XXIV

Es un accidente: como lleva demasiada prisa tras haberse quedado dormida, Eleven no llama a la puerta del cuarto de Henry, sino que la abre de golpe.

—Voy tarde, ¿viste mi…?

Sus palabras se atoran en su garganta con un grito ahogado, mas esto es suficiente para que Henry la oiga: sin dudar, el hombre extiende la mano y hace que una toalla vuele directamente hasta él.

De modo que cubra su entrepierna anteriormente desnuda.

—¡Lo s-siento! —farfulla Eleven, desesperada, a la par que azota la puerta—. ¡S-solo quería… preguntarte si viste mi overol…!

Henry se aprieta las sienes con los dedos y se toma un momento antes de responder.

—Está bien —le dice a través de la puerta—. No pasa nada.

Ha sido incómodo, ciertamente, pero, tras haber sido un sujeto de prueba, no puede decir que no esté acostumbrado a su desnudez siendo expuesta sin su consentimiento.

¿Y esto? Esto ha sido apenas un accidente.

Nada de lo cual preocuparse ni por lo cual sentirse humillado.


No obstante, aunque Henry ha racionalizado exitosamente el incidente, es Eleven quien tiene problemas para mirarlo a los ojos.

O hablar sin tartamudear.

O, en general, permanecer en el mismo cuarto que él.

Luego de que Eleven deje caer un vaso antes de que siquiera alcance a abrir la boca para hablarle, Henry reprime un suspiro y ordena:

—Eleven, ven conmigo. Tenemos que hablar.

—P-pero estoy ocupada c-con…

Está haciendo absolutamente nada —ni siquiera atina a levantarse de la mesa y empezar a limpiar los añicos regados por el suelo— y aun así intenta mentirle. Henry empieza a sentirse particularmente irritado.

Eleven —repite Henry, ya de camino al despacho, mirándola por encima de su hombro.

Decide ignorar el notorio ruido que causan los pies de Eleven arrastrándose sobre el suelo de madera.


Ya sentados frente a frente en el escritorio del despacho, Henry intenta hacer contacto visual…

… en vano.

—Eleven —la llama.

—¿Ajá…? —responde, su vista fija en la superficie de madera.

—¿Vas a decirme qué sucede?

—N-no sucede… nada…

Henry enarca las cejas, se cruza de brazos y echa el cuerpo hasta apoyar toda la espalda en el respaldo de su mullida silla.

—¿En serio? Entonces, ¿por qué no me miras? Apenas puedes hablarme y hasta estás evitándome…
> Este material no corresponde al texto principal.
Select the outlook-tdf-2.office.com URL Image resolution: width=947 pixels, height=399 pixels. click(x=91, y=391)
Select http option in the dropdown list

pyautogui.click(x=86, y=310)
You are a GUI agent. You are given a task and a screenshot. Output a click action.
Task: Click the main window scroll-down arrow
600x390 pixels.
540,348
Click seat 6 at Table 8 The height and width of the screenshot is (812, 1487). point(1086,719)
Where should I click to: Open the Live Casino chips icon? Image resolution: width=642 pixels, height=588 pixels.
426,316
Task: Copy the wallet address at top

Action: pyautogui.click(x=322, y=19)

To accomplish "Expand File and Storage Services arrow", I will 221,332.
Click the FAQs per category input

Advierte cómo el pecho de Eleven se hincha; obviamente, está intentando respirar lento para calmarse.

—Yo…

Pero deja la palabra colgando. Como si él fuese a dejar de lado el asunto en consideración a su malogrado intento de hablar.

—De acuerdo, intentemos abordar esto de otra manera: Eleven, ¿es esto por lo que sucedió más temprano? Y mírame cuando respondas.

Por un momento considera no ser tan implacable, en especial cuando la ve temblar ante su mandato. Empero, Henry en verdad considera a Eleven como su compañera, la única persona en todo el mundo que lo entiende y con quien desea transitar el resto de su vida, y es por eso que no puede permitir que existan dudas, incertidumbres o asuntos sin zanjar entre ellos dos.

Finalmente, la niña abre la boca, vuelve a tomar una gran bocanada de aire y lo mira:

—Sí…

Al menos lo ha admitido, se congratula internamente.

—Te dije que todo estaba bien —le recuerda Henry con suavidad—. Que no pasaba nada. Así que ¿podrías decirme, por favor, cuál es el problema?

Eleven mira al techo; como ve que se está esforzando por hallar las palabras, se lo deja pasar. Tras lo que parece una eternidad, la niña explica:

—Yo… Tú… No somos iguales.

Henry ladea la cabeza y aprieta los labios. Eleven respira agitadamente, al borde de lo que parece un ataque de ansiedad.

—No somos iguales…, ¿cómo?

Esto no se lo ha esperado. Ahora, meses después, tras haber tomado su mano, tras haber aceptado su faceta más… difícil, por así decirlo, ahora, ¿Eleven ha decidido que no son iguales? ¿Que es diferente a él, que no desea seguir aquí, bajo su cuidado, bajo su guía? La mente de Henry busca desesperadamente algún argumento que la convenza de que está equivocada, algo que haya pasado por alto, lo que sea, porque no puede perderla, no a ella, no ahora, no…

—Porque… tú… Este… Eso… Yo…

Eleven cierra los ojos y parece a punto de romper en lágrimas antes de exclamar.

—¡Yo no tengo eso entre las piernas!

Por primera vez en sus en treinta y dos años de vida, el cerebro de Henry se queda en blanco.